Use Team Building Initiatives for Team Development
Team building initiatives can help foster team development within your organization. It’s common knowledge that people learn faster by doing than by hearing, but teams also become much more productive when they are having fun as well. So why should work be any different? Here are some ways to use active participation in your meeting, activities, or just day-to-day workload to build teamwork and make learning more memorable. Below are a few tips to help use team building initiatives for team development.
Team Building Initiatives for Team Development
- Learn faster with active engagement. When you sit in a workshop and hear a lecture about trust and communication, it seems to make sense but you’re not getting an opportunity to apply that learning. It’s like learning to play tennis. You can watch a video and read a book, but only when you put the racket in your hand and get out on the court do you really know what you’ve learned. The same is true for team skills like effective communication. Clients often say they want to improve communication. What does that mean? How will you know when it’s improved? If I walked into your office on Monday morning and you were communicating better, what would that look and sound like? Team building initiatives gives participants the practice and the clarity they need.
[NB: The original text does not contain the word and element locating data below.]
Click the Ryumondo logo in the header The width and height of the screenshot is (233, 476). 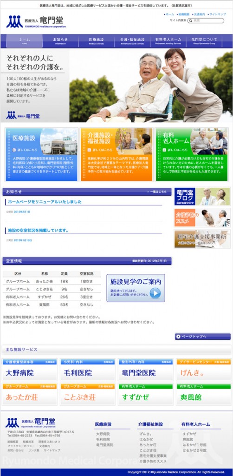(x=36, y=22)
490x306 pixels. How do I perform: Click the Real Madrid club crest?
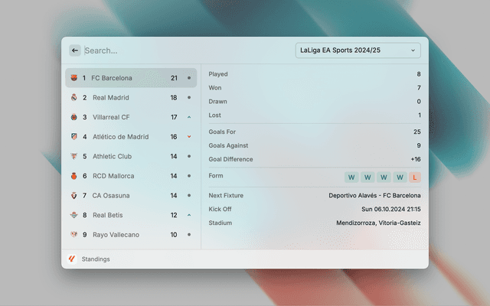[74, 98]
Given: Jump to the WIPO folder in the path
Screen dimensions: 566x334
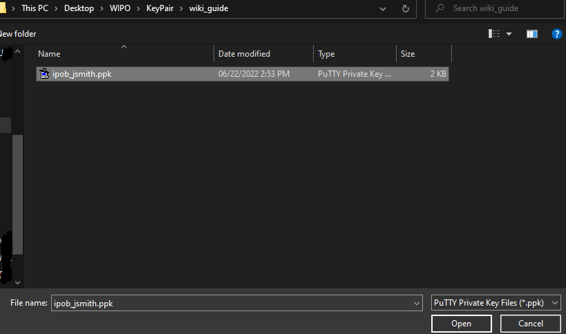Looking at the screenshot, I should (120, 8).
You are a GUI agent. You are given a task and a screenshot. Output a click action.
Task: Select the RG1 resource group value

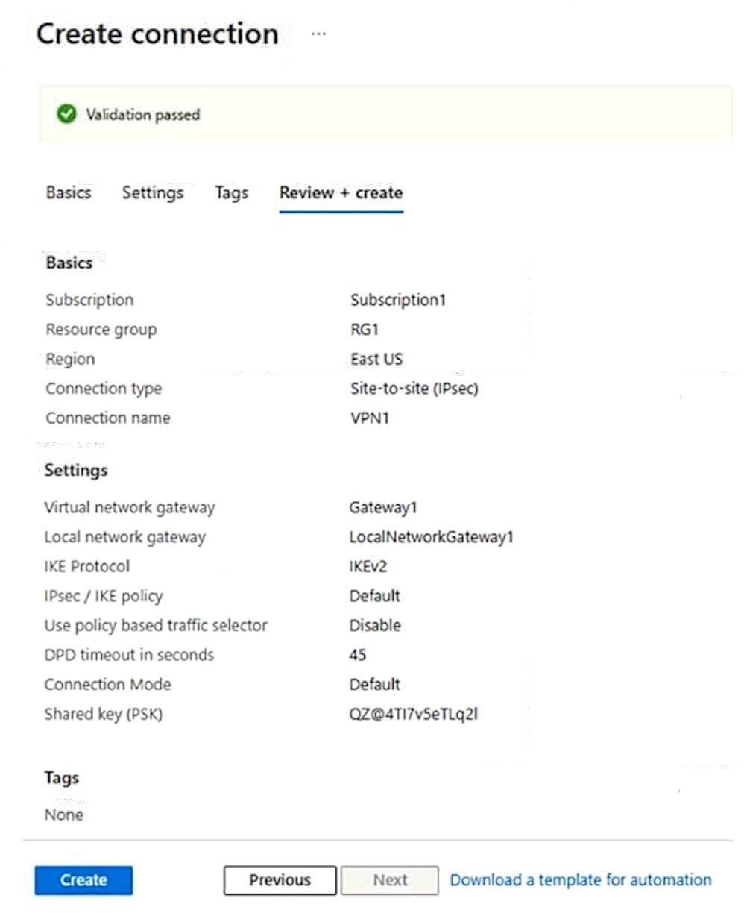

- Produce greater results by interacting. People often learn faster and produce more when they are interacting with others. Think about running a 5k marathon with a group of people versus running the same distance by yourself. What might be challenging by yourself tends to be a lot more fun when you are surrounded by a group of people working toward the same goal. People feed off the energy and enthusiasm of all the other participants. Once your team experiences that dynamic, it naturally spills over into the workplace.
- Acting together stretches creativity. There’s an old Japanese Proverb “None of us are as smart as all of us”. Bringing people together with professionally instructed team initiatives helps participants see challenges in a different light and overcome problems by interacting. We provided our Build-A-Bike workshop for a client in New York last month where participants started seeing their small group as separate from the whole team, simulating the “silo effect”. Our team initiatives are designed to make sure the teams have to interact with each other, and thus breaking down those silos. This enhanced their team development back at the office when they were able to dissolve silos and share ideas there as well.
Team Initiatives Help Your Team WOrk Faster and More Efficiently
In today’s economy everybody has to learn to do more with less. Using team initiatives helps your group learn to work together faster and produce greater results, all while having fun!